So yes—I think you want to have a philosophical debate with me, but I am not equipped to do it. And I wonder if it is possible at all. I can’t read all those guys and read your wiki and read the things I want to read and pursue my current ambitions. I don’t think you want to have this discussion unless I am an equipped intellectual. We are both trying to sing and shatter a glass—but your voice is trained. So while I might still be the one to shatter the glass here and there, it’s a hell of a lot more painful having to hear my notes along the way. So this is my opening question: am I misrepresenting what this discussion is—and what do you want out of it? (In a way, I feel I can almost ‘steel’ this because of the statement: “There is a lack of fairness in the dialectic here; I’ve had way more practice thinking about the nitty-gritty, and I must be extremely cautious not to assume others can or will see what I do.”—I agree with this and I feel like I am only fleshing it out further above. And this: “I can’t see far enough to know if he can see what I’m saying (which is a fairly technical claim in moral philosophy).”—I don’t see it, I had no idea there was some central claim to ‘hyperconversations’—I thought it was a series of different claims with some riddles mixed in—which is, I think, where the central claim is nestled? “I am failing this man.”—Dude, I don’t rely on you—I have my own system of living—I’m not just an imbalanced pinball lost in your machine! 😄)

And this: “Hedonic Kierkegaardian Aestheticism is here; it’s inaccurately factored into the eudaimonic calculation.” I’m not going to even try to parse this—if I tried, my reaction would be: I don’t feel like my aestheticism is hedonic at all, but quite virtuous! So I think your phrase is going to be misunderstood by me and I am just going to sound ridiculous. 😄 Perhaps this comment is not meant for me but for the audience, k0sh3k included. (Hey kid! If you exist! Hey! I /will/ you to exist for a single ‘Hey there!’)

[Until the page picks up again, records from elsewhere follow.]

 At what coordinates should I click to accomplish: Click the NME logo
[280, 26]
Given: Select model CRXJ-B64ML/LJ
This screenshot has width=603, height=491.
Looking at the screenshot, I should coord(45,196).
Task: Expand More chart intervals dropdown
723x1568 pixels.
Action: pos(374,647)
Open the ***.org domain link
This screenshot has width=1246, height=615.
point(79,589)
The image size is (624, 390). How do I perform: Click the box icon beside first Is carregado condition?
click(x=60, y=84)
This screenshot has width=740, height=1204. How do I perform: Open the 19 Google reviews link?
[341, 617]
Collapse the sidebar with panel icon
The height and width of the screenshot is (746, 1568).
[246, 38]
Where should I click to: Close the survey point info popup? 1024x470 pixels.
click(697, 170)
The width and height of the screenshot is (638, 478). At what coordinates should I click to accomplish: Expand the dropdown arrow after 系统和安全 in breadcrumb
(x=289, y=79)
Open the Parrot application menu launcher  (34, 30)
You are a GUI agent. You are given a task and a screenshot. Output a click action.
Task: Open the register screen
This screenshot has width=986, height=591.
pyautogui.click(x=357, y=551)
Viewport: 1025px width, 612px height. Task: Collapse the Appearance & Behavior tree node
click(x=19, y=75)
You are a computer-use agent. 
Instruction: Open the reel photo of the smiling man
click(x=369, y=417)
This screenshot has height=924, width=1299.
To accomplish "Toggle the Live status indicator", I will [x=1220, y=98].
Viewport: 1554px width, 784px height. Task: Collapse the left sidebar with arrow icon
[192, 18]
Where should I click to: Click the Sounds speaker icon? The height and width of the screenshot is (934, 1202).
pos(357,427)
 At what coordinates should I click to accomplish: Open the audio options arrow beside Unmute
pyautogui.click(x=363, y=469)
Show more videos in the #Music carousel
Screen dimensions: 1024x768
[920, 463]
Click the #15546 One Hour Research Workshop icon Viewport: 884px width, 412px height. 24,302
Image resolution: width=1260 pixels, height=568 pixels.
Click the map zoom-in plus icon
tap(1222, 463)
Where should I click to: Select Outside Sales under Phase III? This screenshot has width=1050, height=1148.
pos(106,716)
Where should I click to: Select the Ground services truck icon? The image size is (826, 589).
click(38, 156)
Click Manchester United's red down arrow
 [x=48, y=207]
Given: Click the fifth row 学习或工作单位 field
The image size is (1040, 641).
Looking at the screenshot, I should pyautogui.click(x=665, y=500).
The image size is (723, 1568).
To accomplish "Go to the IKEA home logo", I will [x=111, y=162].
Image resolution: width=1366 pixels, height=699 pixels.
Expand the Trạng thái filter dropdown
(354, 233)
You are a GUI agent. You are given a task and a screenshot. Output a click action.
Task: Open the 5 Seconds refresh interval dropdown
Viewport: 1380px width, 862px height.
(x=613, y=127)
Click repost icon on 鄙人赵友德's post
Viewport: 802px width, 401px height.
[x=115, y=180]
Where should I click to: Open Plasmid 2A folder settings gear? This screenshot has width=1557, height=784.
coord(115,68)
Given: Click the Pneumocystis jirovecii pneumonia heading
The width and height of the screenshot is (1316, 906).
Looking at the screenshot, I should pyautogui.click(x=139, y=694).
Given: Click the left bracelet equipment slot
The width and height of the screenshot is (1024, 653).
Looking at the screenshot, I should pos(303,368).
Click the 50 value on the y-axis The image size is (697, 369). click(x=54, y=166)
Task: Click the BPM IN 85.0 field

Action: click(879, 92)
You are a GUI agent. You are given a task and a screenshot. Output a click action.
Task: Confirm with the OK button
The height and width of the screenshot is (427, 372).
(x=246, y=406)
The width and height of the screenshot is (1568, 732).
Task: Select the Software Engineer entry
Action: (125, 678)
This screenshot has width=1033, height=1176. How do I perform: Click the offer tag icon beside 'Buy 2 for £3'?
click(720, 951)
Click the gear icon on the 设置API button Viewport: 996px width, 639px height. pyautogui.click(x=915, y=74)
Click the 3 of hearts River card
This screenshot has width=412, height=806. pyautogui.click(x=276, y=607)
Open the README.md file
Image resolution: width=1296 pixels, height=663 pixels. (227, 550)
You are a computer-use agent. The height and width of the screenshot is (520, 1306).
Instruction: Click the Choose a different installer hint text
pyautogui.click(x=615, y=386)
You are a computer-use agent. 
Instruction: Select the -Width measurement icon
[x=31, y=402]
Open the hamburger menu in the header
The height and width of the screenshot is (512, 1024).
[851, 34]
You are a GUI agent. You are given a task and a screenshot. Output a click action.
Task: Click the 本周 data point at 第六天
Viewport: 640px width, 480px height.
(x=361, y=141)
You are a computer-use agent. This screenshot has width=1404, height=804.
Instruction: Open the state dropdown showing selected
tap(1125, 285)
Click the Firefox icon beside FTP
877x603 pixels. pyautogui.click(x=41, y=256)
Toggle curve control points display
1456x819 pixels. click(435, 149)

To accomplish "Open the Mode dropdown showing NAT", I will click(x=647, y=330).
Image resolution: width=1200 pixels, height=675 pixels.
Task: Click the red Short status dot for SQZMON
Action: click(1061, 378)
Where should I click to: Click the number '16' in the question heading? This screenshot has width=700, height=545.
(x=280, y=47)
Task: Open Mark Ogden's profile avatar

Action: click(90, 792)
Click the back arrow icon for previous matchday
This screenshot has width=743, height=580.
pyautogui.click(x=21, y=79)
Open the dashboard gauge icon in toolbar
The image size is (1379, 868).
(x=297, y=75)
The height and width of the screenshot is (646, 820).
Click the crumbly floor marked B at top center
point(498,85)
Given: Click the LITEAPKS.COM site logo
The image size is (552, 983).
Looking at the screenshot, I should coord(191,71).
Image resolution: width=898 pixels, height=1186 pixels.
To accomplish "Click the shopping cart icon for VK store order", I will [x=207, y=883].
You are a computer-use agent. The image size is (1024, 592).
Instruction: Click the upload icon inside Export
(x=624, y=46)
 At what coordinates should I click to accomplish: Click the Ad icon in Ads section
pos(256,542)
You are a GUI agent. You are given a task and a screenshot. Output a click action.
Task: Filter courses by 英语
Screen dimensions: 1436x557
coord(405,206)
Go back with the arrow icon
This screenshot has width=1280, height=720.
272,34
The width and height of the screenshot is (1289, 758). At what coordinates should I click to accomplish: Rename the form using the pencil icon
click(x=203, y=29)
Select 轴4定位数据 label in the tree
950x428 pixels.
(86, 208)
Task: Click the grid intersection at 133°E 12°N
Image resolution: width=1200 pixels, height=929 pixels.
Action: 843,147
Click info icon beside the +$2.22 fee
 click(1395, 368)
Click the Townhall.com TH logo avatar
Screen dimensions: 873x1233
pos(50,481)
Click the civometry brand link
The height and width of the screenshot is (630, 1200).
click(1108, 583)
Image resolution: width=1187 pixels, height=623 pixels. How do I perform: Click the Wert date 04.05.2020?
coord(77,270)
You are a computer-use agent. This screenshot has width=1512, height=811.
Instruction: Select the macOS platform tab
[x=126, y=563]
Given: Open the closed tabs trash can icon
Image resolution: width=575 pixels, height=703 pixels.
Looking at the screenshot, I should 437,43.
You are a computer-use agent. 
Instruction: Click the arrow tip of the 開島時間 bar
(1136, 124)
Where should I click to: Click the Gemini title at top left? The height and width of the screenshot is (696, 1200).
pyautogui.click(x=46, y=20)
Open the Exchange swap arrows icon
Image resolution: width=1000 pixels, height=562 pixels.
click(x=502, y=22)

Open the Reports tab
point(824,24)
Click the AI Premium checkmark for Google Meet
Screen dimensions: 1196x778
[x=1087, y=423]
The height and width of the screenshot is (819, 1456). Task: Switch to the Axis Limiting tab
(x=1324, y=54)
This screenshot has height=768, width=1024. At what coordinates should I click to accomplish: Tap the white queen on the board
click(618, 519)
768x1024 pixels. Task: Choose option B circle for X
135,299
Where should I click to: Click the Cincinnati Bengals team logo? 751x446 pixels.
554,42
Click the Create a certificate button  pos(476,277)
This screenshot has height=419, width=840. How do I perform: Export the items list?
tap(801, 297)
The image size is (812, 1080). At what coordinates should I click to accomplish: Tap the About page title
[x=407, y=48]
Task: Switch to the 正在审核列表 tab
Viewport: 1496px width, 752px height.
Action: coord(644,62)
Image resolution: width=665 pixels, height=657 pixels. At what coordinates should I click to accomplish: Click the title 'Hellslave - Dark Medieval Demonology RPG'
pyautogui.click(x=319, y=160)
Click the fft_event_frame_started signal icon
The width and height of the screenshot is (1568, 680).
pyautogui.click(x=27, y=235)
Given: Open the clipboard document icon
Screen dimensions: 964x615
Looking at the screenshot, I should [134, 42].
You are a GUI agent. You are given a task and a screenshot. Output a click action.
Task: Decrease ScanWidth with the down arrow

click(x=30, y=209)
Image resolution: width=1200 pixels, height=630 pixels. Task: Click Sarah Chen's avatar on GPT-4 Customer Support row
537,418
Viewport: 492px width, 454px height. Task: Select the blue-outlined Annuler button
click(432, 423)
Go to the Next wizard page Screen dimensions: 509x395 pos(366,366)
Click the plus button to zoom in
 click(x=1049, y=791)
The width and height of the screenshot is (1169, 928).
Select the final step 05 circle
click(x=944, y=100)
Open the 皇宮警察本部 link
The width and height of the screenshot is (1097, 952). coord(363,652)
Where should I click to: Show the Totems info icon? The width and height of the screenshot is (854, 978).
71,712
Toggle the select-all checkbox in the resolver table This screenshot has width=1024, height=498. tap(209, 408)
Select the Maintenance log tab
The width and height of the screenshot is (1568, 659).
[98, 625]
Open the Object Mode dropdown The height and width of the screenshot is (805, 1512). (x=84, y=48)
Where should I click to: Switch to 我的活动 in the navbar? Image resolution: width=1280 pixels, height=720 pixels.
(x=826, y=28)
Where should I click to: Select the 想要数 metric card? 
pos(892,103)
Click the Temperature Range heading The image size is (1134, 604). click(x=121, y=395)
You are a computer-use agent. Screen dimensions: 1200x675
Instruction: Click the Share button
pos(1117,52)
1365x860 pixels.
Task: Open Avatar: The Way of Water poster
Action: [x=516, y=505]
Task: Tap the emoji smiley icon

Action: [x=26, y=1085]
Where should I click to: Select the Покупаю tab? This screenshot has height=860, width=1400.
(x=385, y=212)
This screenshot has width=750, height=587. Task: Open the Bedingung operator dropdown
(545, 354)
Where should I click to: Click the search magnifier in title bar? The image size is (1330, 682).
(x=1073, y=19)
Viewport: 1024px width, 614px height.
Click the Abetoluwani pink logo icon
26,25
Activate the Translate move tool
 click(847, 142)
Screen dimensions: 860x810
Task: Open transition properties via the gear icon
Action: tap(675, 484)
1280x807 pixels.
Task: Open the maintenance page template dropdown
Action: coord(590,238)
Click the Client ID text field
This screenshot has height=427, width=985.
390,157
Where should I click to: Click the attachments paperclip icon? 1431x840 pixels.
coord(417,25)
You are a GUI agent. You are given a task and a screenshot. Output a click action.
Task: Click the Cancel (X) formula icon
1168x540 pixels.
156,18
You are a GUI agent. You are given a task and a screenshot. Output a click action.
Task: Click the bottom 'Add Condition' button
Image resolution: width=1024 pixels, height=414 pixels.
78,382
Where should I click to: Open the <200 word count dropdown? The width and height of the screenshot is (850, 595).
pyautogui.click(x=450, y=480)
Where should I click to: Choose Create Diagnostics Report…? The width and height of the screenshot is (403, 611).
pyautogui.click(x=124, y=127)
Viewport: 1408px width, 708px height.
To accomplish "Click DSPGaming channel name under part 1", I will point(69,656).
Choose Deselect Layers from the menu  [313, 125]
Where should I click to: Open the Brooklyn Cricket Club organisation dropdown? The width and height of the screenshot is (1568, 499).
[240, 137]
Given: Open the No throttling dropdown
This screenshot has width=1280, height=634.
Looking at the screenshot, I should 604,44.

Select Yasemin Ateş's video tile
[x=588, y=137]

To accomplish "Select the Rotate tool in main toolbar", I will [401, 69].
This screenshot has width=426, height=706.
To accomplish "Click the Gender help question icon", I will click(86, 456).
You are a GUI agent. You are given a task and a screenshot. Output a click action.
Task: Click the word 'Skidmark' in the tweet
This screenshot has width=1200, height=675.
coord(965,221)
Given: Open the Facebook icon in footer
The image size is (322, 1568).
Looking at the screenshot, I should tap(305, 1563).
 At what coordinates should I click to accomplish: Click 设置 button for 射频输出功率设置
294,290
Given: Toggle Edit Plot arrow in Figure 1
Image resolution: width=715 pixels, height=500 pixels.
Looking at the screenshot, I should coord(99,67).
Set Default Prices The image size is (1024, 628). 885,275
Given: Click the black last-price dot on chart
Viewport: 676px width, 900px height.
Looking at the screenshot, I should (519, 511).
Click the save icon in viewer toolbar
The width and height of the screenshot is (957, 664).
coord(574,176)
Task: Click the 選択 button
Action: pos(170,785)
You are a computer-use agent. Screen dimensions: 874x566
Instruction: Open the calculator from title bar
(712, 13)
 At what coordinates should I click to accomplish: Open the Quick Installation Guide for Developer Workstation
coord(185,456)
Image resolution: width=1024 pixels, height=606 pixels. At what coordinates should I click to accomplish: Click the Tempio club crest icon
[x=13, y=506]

Some classic Romanticism in here. Reminds me of that fighting phrase: “Brawl a boxer, box a brawler.” I’ve seen this shift many times against my arguments.

I do think we are paired as boxer vs brawler. That was what I trying to say when listing out some of our opposing polarities—you are codifying me in your statement above as well—no harm, just part of trying to understand someone. I don’t feel that you are degenerate and I don’t think you (yet) believe that I am either. I don’t sense that you are trying to assimilate everyone as boxers. But I do think that not being a boxer would forfeit my scrappy end of the ‘wrestle’ or ‘debate’ side and leave us to the ‘pen pal’ aspect strictly.

This is not a small aspect: while I have not been charitable with argumentation, I believe that I have been charitable with the effect you’ve had on my own work and charitable with the credit I give you for stirring up my inventive mind and stimulating me to materialize it. This will last beyond an argument.

For my part: I am not as interested in some of the topics we’re touching on: stuff like emotion/reason (I have spent almost no time thinking about my arguments there, I am going off half-cocked and I do appreciate/embrace your sayings), what ‘the good’ is (I am trying to figure out what the thrust of our discussion even is, man I can’t even begin to sort that out) and even T42T—I still think they are all very worthy topics, but I don’t think I’m your foil on those. I agree with you that I should be required to defend my ethics—but I also don’t have a list on hand like you do—and it’s changing too much for me to even know how to nail it down. I like the part which explores the texture of our online avatars, but even there—I think I need to sit in the presence of them longer before trying to mouth off about them.

On ‘Sadness’

I am going to try to make this quick and to the point—which isn’t “you can’t make me sad” but that “momentary sadness doesn’t register as much when there are more permanent sorrow in place” something like that.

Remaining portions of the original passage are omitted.